Problem to solve: Read the records below. Copy each line where the string "will" occurs.

________________________________________

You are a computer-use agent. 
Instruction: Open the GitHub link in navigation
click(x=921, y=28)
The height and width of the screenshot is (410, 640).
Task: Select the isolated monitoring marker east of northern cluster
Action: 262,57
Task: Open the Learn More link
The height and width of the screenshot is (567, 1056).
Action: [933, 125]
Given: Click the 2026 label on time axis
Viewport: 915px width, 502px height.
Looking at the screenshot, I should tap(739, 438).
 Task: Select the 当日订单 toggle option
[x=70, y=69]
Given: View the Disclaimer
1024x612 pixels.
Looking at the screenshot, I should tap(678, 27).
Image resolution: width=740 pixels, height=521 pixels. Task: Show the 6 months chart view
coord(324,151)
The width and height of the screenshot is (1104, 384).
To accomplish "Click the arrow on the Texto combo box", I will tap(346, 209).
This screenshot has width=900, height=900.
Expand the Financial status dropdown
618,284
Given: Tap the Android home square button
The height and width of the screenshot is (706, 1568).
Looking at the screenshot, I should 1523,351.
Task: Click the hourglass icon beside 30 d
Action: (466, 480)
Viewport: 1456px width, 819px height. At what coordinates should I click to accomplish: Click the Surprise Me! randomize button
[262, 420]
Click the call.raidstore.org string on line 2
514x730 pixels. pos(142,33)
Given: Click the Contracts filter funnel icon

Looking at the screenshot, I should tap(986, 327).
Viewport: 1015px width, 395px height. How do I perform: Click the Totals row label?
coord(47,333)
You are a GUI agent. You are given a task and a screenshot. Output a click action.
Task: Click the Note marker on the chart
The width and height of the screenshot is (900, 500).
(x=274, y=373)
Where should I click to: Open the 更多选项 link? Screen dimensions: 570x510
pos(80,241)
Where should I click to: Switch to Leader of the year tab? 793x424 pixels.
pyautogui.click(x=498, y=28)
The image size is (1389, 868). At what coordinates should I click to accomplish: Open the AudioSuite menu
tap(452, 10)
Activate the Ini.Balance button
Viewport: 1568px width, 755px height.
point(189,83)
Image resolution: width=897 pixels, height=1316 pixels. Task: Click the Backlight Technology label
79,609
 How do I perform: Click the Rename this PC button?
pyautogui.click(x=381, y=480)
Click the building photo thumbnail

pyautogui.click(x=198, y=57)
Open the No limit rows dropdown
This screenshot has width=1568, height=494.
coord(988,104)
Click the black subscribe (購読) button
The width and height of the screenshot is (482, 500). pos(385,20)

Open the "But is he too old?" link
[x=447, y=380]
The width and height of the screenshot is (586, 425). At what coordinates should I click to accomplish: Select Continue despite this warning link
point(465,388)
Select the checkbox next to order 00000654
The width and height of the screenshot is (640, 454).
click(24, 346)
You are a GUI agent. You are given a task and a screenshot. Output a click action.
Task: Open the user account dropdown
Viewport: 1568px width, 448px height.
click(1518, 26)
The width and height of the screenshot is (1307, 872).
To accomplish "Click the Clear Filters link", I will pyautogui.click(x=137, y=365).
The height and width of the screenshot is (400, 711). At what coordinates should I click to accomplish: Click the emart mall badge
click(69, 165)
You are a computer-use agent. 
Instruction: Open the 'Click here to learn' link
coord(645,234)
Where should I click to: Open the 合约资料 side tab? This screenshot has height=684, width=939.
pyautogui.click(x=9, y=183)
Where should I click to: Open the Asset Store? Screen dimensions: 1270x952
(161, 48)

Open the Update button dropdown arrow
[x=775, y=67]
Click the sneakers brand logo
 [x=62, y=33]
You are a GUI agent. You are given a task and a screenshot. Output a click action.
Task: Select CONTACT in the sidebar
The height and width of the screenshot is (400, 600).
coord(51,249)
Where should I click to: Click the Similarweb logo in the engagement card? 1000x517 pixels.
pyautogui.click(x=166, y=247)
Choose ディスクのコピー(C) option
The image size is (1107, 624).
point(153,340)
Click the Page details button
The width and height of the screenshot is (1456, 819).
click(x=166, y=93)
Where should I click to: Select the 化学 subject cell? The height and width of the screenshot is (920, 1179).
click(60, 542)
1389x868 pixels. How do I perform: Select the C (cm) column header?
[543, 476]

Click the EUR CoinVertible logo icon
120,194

________________________________________

Solution:
To accomplish "Click the arrow on the Texto combo box", I will tap(346, 209).
To accomplish "Click the Clear Filters link", I will pyautogui.click(x=137, y=365).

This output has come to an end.